Review by Kelly
In Search of Darkness: Part II is the direct continuation and the same retro vibe as Part 1, released October 6th, 2019. However, where Part I was a love letter for 80s horror made by horror fans, Part II is for the hardcore, dedicated fans. Part II dives into all the hidden gems and indie freak films that were missed in Part I, and for this I am appreciative. Though there were many mainstream hits in the 1980s, predominantly our horror franchises such as Nightmare on Elm Street, Friday the 13th and Halloween, there was even more low budget, creative fare, that the casual viewer would evidently miss. More cult classics and exploitation films are discussed such as Humanoids from the Deep (1980), The Beast Within (1982), Ghoulies (1985), Night Beast (1982) and Mother's Day (1980).
We see some familiar faces of 80s horror fame such as Cassandra Peterson (Elvira), Tom Atkins (Night of the Creeps), Barbara Crampton (Re-Animator), Jeffrey Combs (Re-Animator) and journalists Heather Wixson (Daily Dead), and Phil Nobile Jr (Fangoria). But, we are then treated to some new (but also familiar) faces like Robert Englund (Nightmare on Elm Street), Nancy Allen (Dressed to Kill), Clancy Brown (Pet Sematary 2) and special effects artist Steve Johnson (Night of the Demons).
What was very special to me is that this time around they included some international releases with a focus on Italian horror films! This is huge as it recognizes the incredible impact they had on American slasher films and is a beloved subgenre for many horror fans (myself included). They talked about Italian horror and Giallo, though mainly the films of Dario Argento (Tenebre), Lucio Fulci (City of the Living Dead) and Lamberto Bava (Demons). Robert Englund called it “stylized horror” (and I agree!) but sadly none of our famous Italian directors or actors were interviewed leaving it feeling incomplete (RIP Fulci).
There was an increase in the women portrayed in Part II, but sadly, few black, Indigenous and people of color were represented. However, they do discuss Asian representation in horror, and I was happy to see Tetsuo: Iron Man (1989) discussed, along with a surprising appearance of director Shinya Tsukamoto. They also broached the “elephant in the room” with a mention about the vast amount of rape/assault and misogynistic elements often portrayed in horror movies from this decade.
I was delighted to see all the underappreciated and indie projects being included, along with many movies that I hadn't seen before or heard of such as Altered States (1980), The Funhouse (1981), The Boogens (1981), Alone in the Dark (1982) and Terror in the Aisles (1984).
In Search of Darkness: Part II showcases more female-directed or female focused films with an insightful interview with Jackie Kong. She wrote and directed The Being (her first horror movie), but also directed Blood Diner (1987), a cult classic. Her perspective is invaluable (and required) as a female horror creator whose career was established in the 80s. As women became more involved in the horror genre, the 1980s also saw the rise of Scream Queens and the Final Girls. There were segments on Nancy Allan (Carrie, Dressed to Kill, Poltergeist 3) and Leanna Quigley (Return of the Living Dead, Graduation Day, Savage Streets) which were amazing. As any hardcore horror fan would know, Linnea Quigley is 80s low budget horror royalty!
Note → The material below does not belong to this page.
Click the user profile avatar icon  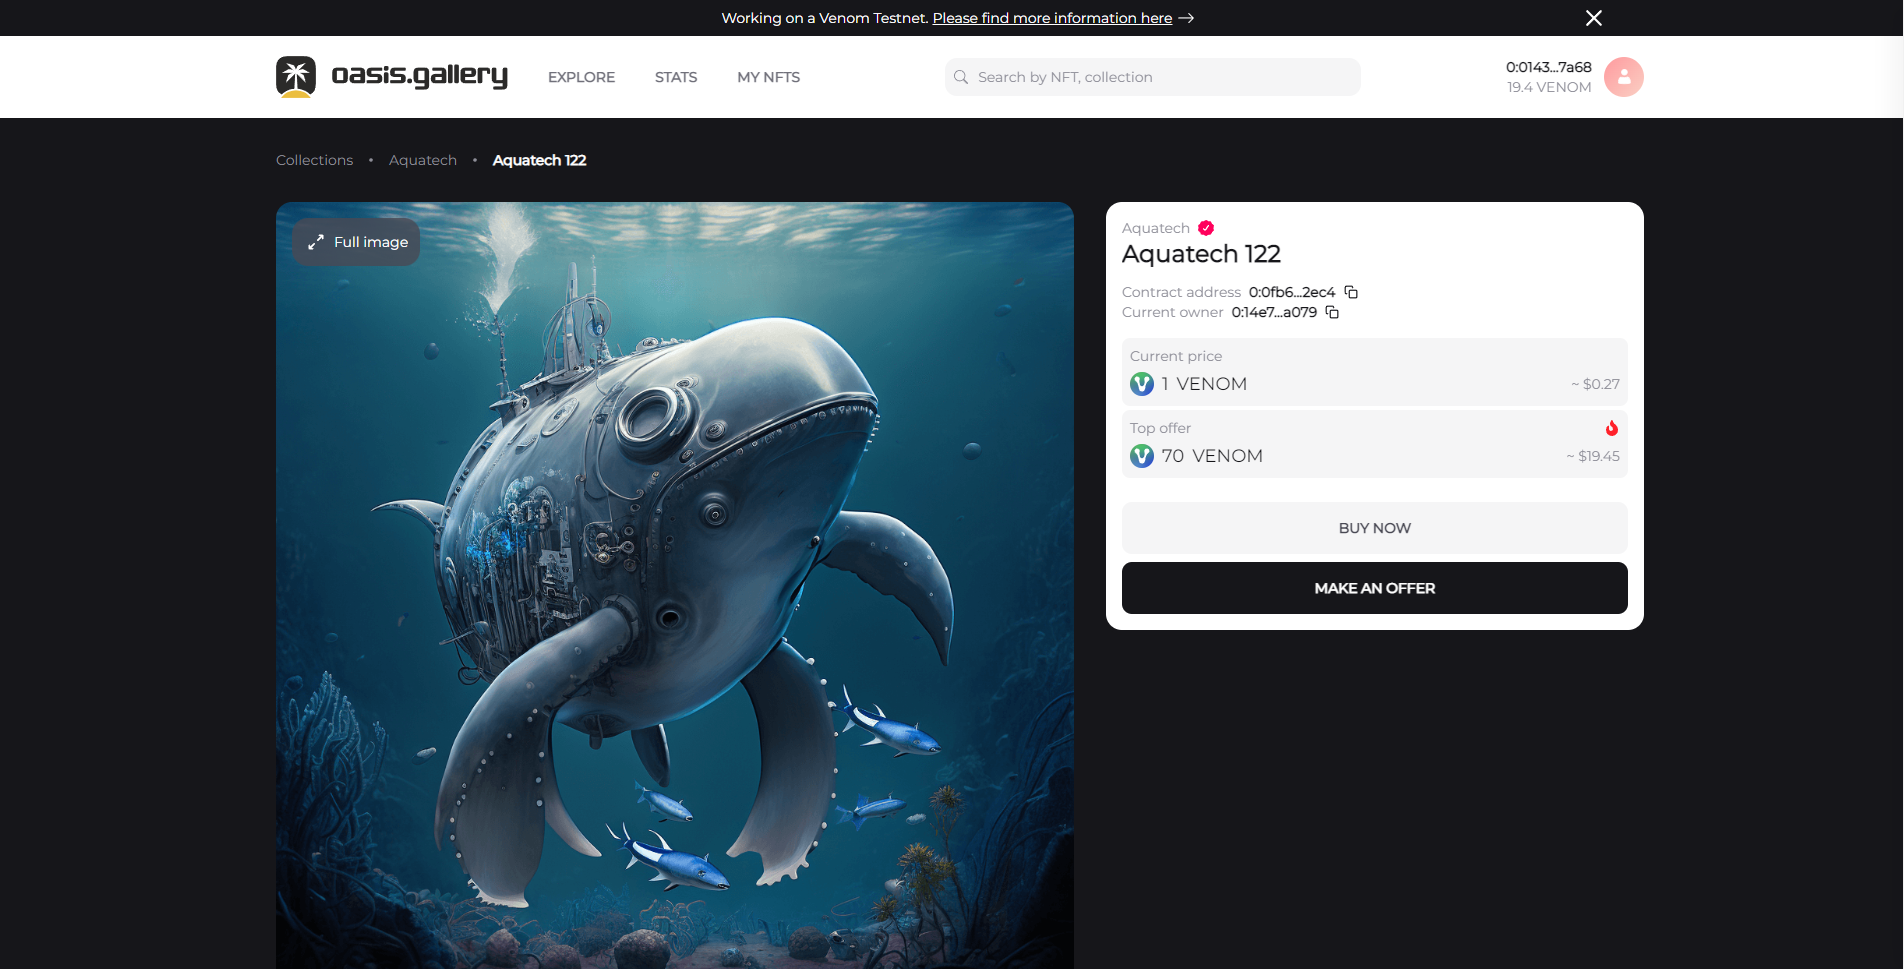pos(1623,77)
Beyond the synth scores, high production value, glamour and MTV pop culture of our mainstream hits, the underbelly of 80s horror was an era of death, blood and gore. So, In Search of Darkness: Part II highlights predominantly slashers with the addition of monsters, creatures, aliens, and anything with tons of practical effects. That is quintessential 80s horror! But, there were also the films to delve into dark, gritty social commentary and taboo subject matter, and this was recognized (definitely with faults) with the creation of the “video nasties'' in the UK. As well as more extreme, or disturbing, films such as Henry: Portrait of a Serial Killer (1989), Cannibal Holocaust (1980), and The Entity (1982) all get well-deserved mentions.
Was In Search of Darkness: Part II necessary? I don’t think so. Is it fun for lovers of 80s horror? Absolutely! However, due to the pacing of the documentary I did feel the weight of the 4.5 hr runtime this time around. I think the idea of In Search of Darkness overall would have been better with the one feature being a mix of nostalgia, mainstream and indie films, some interviews with journalists, actors, directors with additional special features on the Blu-ray release showcasing some of the creators or movies that they couldn’t fit. But, with horror fans, it’s hard to please everyone and at least with the addition of Part II, I think they have succeeded. For as much as I was really pumped and enjoyed In Search of Darkness: Part 1, Part II was the film that hit that 80s sweet spot for me.